Economic Research Institute for ASEAN and East Asia
- Abbreviation: ERIA (Economic Research Institute for ASEAN and East Asia)
- Formation: 3 June 2008
- Type: International Organization
- Headquarters: Indonesia Jakarta
- Region served: ASEAN and East Asia
- Official language: English
- President: Tetsuya Watanabe
- Staff: 160+
- Website: www.eria.org

= Economic Research Institute for ASEAN and East Asia =

The Economic Research Institute for ASEAN and East Asia or ERIA is an international organization established in Jakarta, Indonesia in 2008 by a formal agreement among Leaders of 16 countries in the East Asian region to conduct research activities and make policy recommendations for further economic integration in the East Asia. ERIA works very closely with both the ASEAN Secretariat and 16 Research Institutes to undertake and disseminate policy research under the three pillars, namely “Deepening Economic Integration”, ”Narrowing Development Gaps”, and “Sustainable Development” and provide analytical policy recommendations to Leaders and Ministers at their regional meetings. ERIA provides intellectual contributions to East Asian Community building and serves as a Sherpa international organization. ERIA Ranks 9th among the world's "Top International Economics Think Tanks" according to the 2020 Global Go To Think Tanks Index Report conducted by the University of Pennsylvania.

== Establishment ==
ERIA was established by a formal agreement among Leaders of 16 countries in the East Asian at the 3rd East Asia Summit in Singapore on 21 November 2007. The inaugural ERIA Governor Board meeting was held at the ASEAN Secretariat in Jakarta, Indonesia, on 3 June 2008. A formal agreement was reached between Government of the Republic of Indonesia and the ASEAN Secretariat to recognize ERIA as an international organization on 30 December 2008. As for the preparation for the establishment of ERIA, IDE-JETRO has been appointed to undertake a role as the temporary secretariat of ERIA at ERIA Expert Meeting in manila, March 2007 towards its official establishment.

== History ==
The inaugural meeting of the ERIA was held on 3 June 2008 in Indonesia.
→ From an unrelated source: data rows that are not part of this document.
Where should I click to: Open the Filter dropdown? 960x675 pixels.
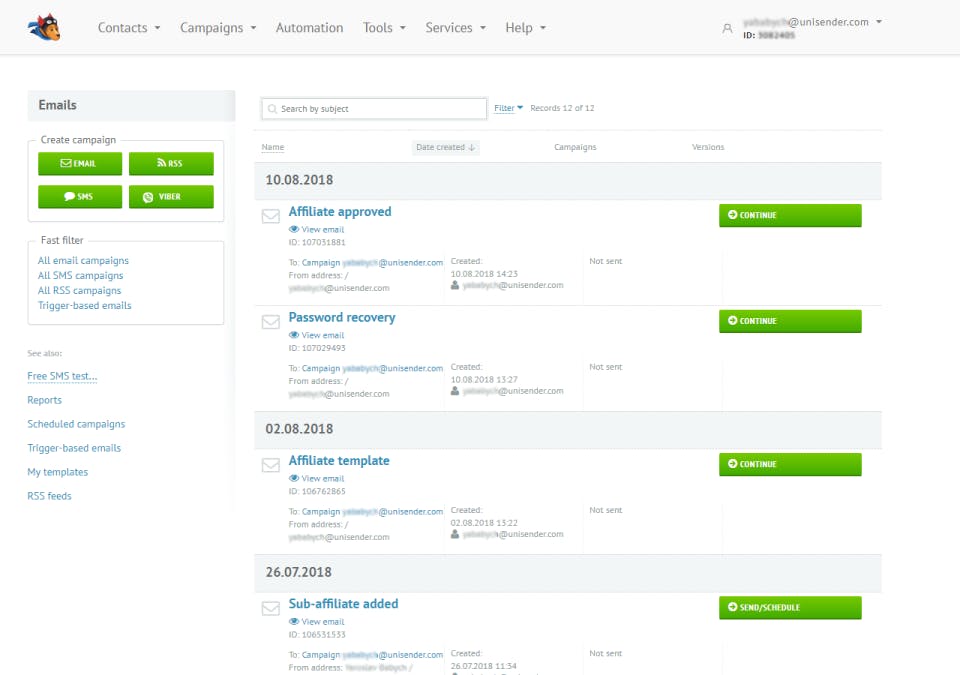click(508, 108)
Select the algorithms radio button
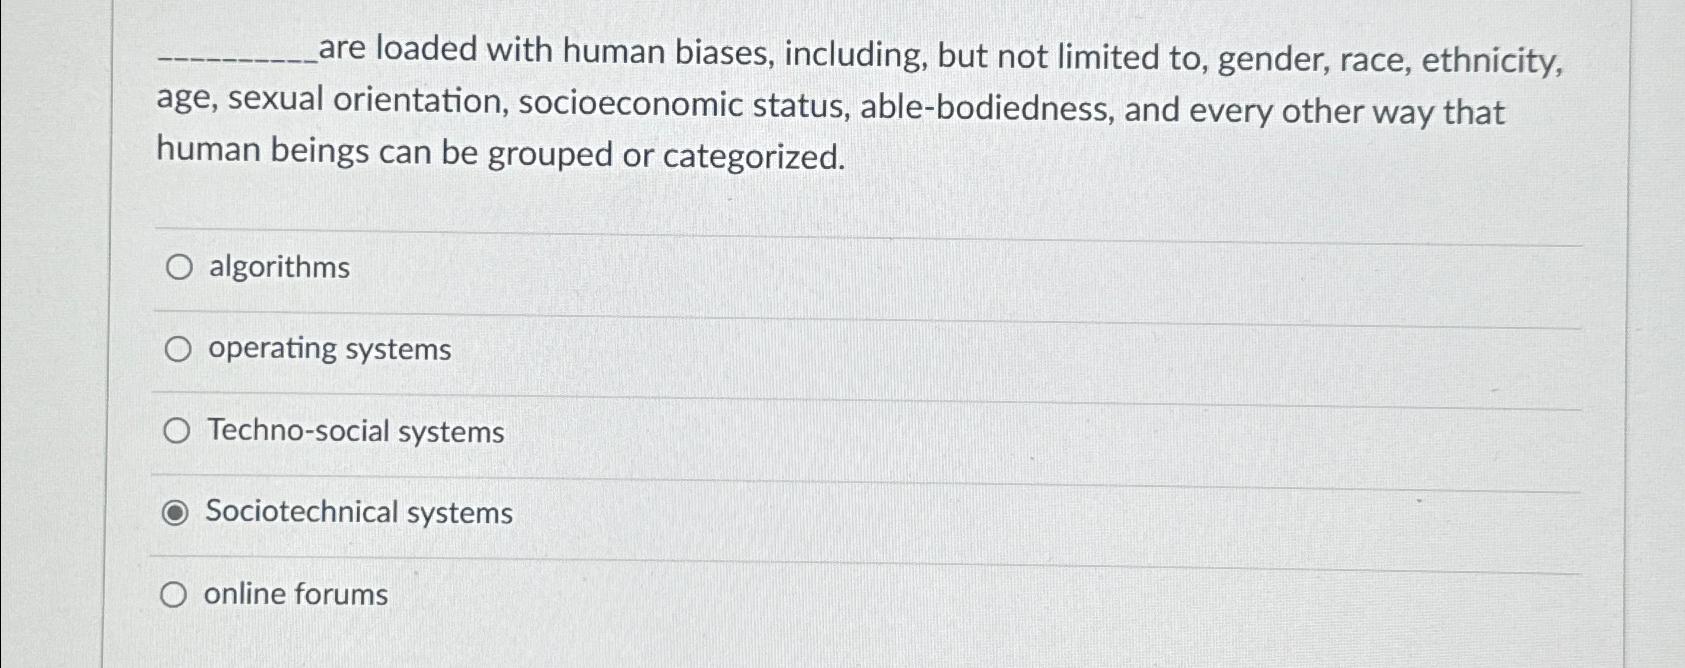This screenshot has height=668, width=1685. coord(178,266)
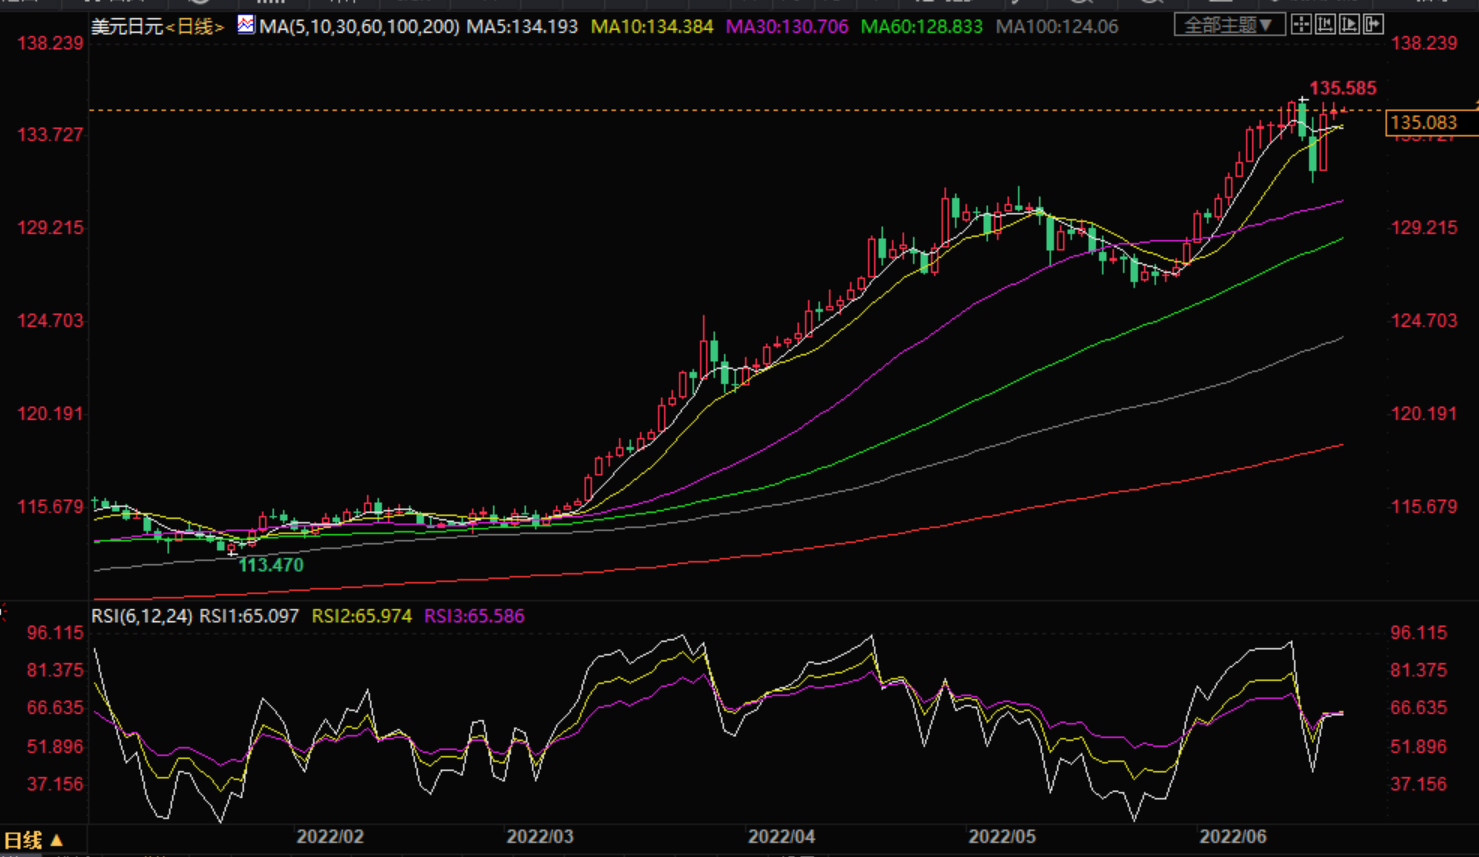
Task: Select the green MA60 legend entry
Action: (921, 27)
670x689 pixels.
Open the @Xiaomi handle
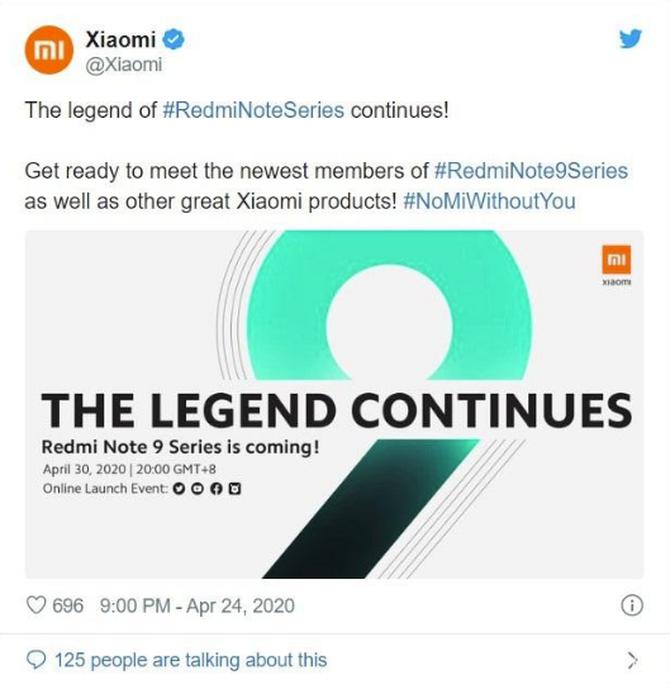(x=119, y=65)
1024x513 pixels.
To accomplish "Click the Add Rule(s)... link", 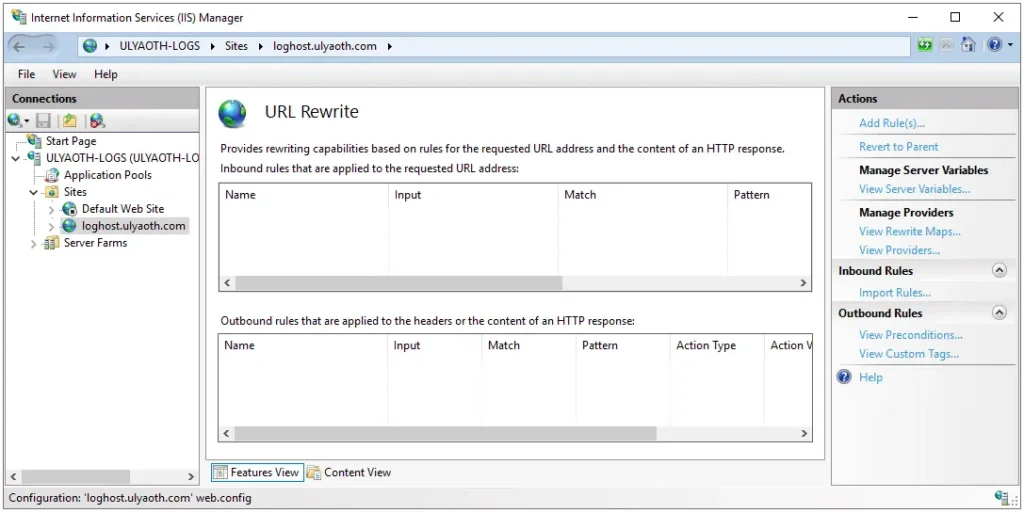I will (x=891, y=123).
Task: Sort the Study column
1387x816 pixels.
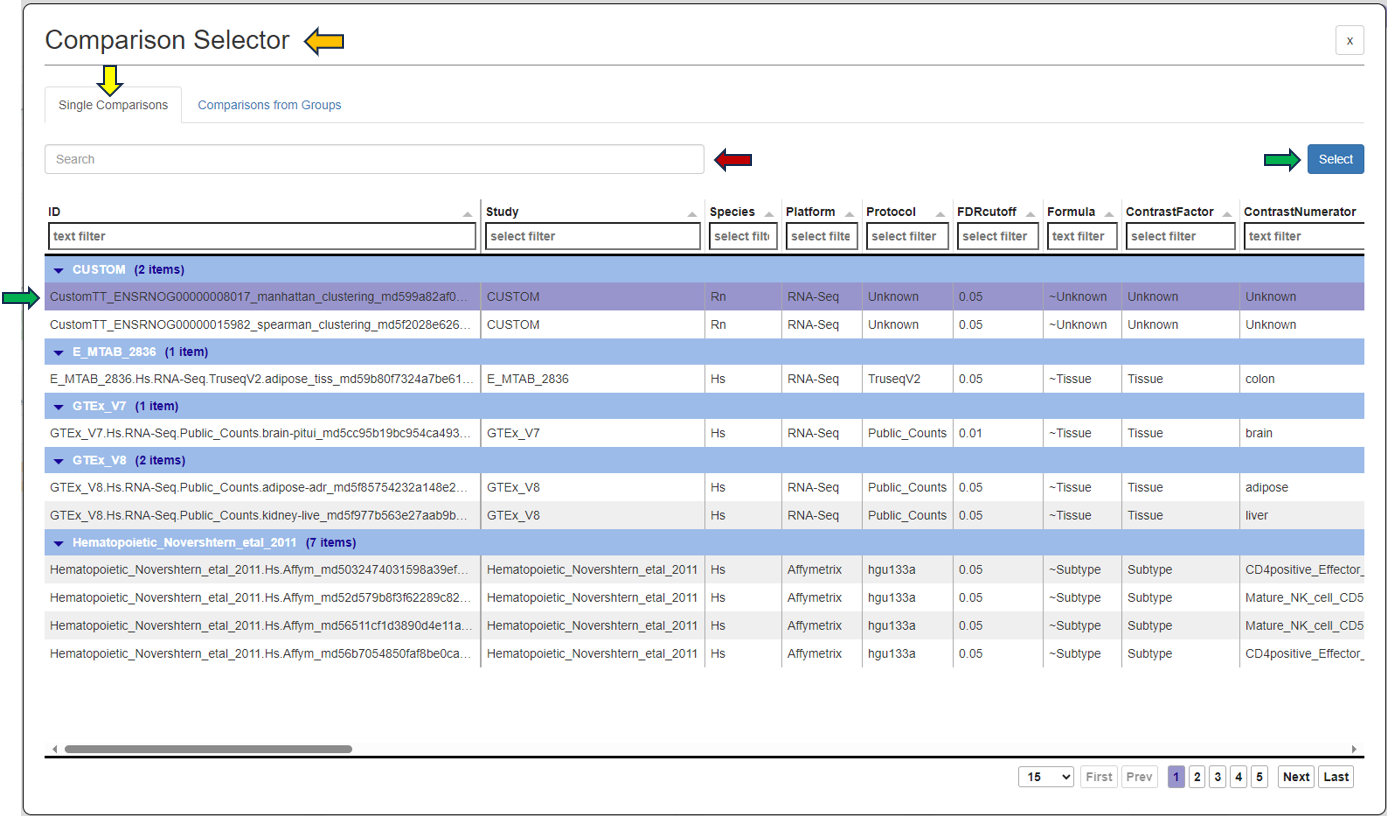Action: point(691,212)
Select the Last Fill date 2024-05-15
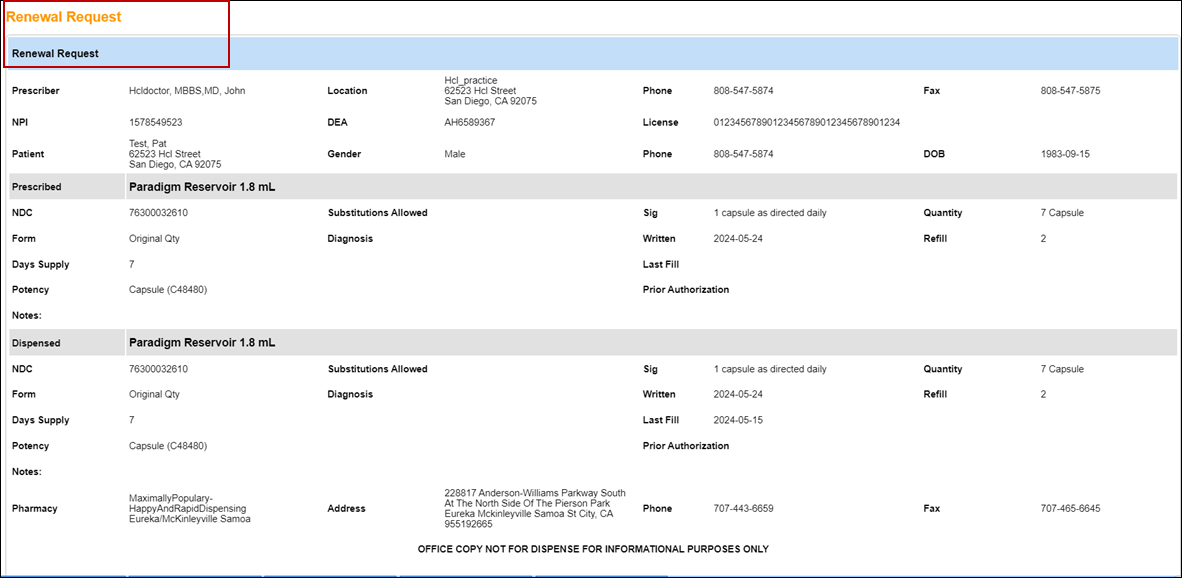The height and width of the screenshot is (578, 1182). (738, 421)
In 2009 it was said that ERIA was working on a master plan for Asia. The plan aims to maximize industrialization through the development of much needed infrastructure.

- January, 2007 The proposal to establish ERIA was welcomed by all leaders in East Asia at 2nd East Asia Summit in Sebu.
- November, 2007 Establishment of ERIA was agreed at the 3rd East Asia Summit in Singapore.
- June 3, 2008 ERIA Inaugural meeting (1st Governing Board Meeting) was held.
- December 30, 2008 ERIA was recognized as International Organization.

=== Establishment of ERIA approved ===
The formal establishment of ERIA was agreed upon by all the leaders at the 3rd East Asia Summit on November 21, 2007, in Singapore.

Excerpt from Chairman's Statement of the 3rd East Asia Summit (Paragraph 13)

We agreed to the establishment of the Economic Research Institute of ASEAN and East Asia (ERIA) to be accommodated temporarily at the ASEAN Secretariat. We welcomed the report submitted to us by the Expert Group, which focuses on research topics of strategic interest to the EAS countries. We encouraged the Expert Group to continue its research work and we looked forward to practical policy recommendations to further regional integration and strengthen partnerships in East Asia.

=== Inauguration of ERIA ===
The inauguration was held at the ASEAN Secretariat on June 3, 2008, in Indonesia. Attendees included board members nominated from 16 countries in East Asia. ERIA launched as a full-fledged research activity body.
The Statement on the Establishment of ERIA
1. The Economic Research Institute for ASEAN and East Asia (ERIA) will be temporarily accommodated at the ASEAN Secretariat.
2．ERIA shall function as an independent research institute but shall maintain and develop strong communication ties with policy-making process. The results of its research works shall produce concrete and tangible policy recommendations that shall meet the needs of Ministerial and National Leader’s meetings.
3．ERIA shall maintain its highest academic standards in its research activities and provide a tripartite-type forum for policy dialogue and interactions among researchers, policymakers, and civil society.
4．ERIA shall provide meaningful resources for narrowing development gaps and enhancing research capabilities in countries in need for improvement of public policy-making and research abilities.
5．ERIA shall function as a common asset to the ASEAN and East Asian countries in providing a common platform for rigorous economic studies, and its activities shall be open in cooperation with various prominent economic research institutions and organizations around the world, just as the East Asian economic integration shall be wide open.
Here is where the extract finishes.